Consider the nonstationary state:

[itex]\Psi = \sqrt{\frac{1}{3}}\Psi_{22-1} + \sqrt{\frac{2}{3}}\Psi_{110}[/itex]

Where [itex]\Psi_{22-1}[/itex] and [itex]\Psi_{110}[/itex] are normalized, orthogonal and stationary states of some radial potential. Is [itex]\Psi[/itex] properly normalized? Calculate the expectation value of [itex]L^{2}[/itex] and the uncertainty in [itex]L^{2}[/itex] for a particle in this state.

## Homework Equations

[itex]|a_{n_{1}l_{1}m_{1}}|^{2} + |a_{n_{2}l_{2}m_{2}}|^{2} = 1[/itex] (1)

[itex]<L^{2}> = \int_{all{}\Omega}\Psi^{*}(-\hbar^{2}\Lambda^{2})\Psi d\tau[/itex] (2)
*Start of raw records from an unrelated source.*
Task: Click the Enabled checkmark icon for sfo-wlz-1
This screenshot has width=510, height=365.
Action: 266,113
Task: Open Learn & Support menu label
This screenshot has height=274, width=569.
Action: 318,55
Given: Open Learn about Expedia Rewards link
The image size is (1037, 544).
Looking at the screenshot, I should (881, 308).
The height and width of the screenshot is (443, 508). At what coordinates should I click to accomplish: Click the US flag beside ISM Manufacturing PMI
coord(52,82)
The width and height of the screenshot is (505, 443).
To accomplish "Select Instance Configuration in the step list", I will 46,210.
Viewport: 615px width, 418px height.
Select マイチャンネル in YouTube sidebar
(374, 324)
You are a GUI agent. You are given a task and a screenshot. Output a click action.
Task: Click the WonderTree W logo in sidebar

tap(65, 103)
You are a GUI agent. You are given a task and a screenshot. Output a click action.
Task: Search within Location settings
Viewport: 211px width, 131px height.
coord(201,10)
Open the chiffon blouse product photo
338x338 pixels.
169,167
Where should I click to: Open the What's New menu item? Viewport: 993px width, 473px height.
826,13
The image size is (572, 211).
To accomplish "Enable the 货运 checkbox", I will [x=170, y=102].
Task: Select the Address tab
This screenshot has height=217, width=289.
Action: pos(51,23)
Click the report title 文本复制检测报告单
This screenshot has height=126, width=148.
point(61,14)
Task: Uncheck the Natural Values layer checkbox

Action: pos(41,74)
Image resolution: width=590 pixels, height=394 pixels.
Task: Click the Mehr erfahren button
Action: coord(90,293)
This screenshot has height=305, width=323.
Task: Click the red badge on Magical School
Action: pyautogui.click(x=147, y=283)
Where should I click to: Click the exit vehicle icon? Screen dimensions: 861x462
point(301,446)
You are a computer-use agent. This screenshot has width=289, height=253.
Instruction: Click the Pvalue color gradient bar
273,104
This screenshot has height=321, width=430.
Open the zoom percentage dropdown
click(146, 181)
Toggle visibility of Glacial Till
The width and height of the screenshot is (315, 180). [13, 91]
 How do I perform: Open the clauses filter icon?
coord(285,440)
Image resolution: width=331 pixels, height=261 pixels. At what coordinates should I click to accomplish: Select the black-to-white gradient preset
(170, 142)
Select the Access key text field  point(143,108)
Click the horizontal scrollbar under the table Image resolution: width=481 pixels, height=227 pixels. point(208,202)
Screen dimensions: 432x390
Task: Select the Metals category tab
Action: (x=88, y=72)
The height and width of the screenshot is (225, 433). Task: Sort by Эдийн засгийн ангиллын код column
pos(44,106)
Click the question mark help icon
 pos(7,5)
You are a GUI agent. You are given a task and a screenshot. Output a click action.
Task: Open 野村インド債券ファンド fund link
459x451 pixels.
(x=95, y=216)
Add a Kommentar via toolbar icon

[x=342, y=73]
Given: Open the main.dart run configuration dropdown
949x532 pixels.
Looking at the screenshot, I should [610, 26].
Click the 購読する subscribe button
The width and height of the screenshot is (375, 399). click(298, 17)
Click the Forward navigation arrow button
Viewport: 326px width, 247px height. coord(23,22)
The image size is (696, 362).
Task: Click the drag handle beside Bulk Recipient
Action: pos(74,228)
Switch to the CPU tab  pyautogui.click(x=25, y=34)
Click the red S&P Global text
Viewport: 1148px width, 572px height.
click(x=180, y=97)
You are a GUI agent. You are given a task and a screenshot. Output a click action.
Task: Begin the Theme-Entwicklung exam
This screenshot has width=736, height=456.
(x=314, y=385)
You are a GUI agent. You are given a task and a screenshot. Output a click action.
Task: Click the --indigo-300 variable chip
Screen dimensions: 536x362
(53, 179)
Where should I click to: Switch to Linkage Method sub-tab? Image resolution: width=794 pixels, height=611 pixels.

[itex]\Delta L^{2} = \sqrt{<(L^{2})^{2}> - <L^{2}>^{2}}[/itex] (3)

## The Attempt at a Solution

For the first part, I think it's safe in this situation to use equation (1) where the [itex]a_{nlm}[/itex] terms are the two coefficients in [itex]\Psi[/itex], but I'm not sure if it applies when the quantum numbers aren't the same for the two stationary states.

For the second part, still not positive, but I think if I use equation (2), the [itex]L^{2}[/itex] operator results in [itex]\hbar^{2}l(l+1)[/itex] coming outside the integral, and because the two states are orthogonal, the integral and therefore [itex]L^{2}[/itex] goes to 0.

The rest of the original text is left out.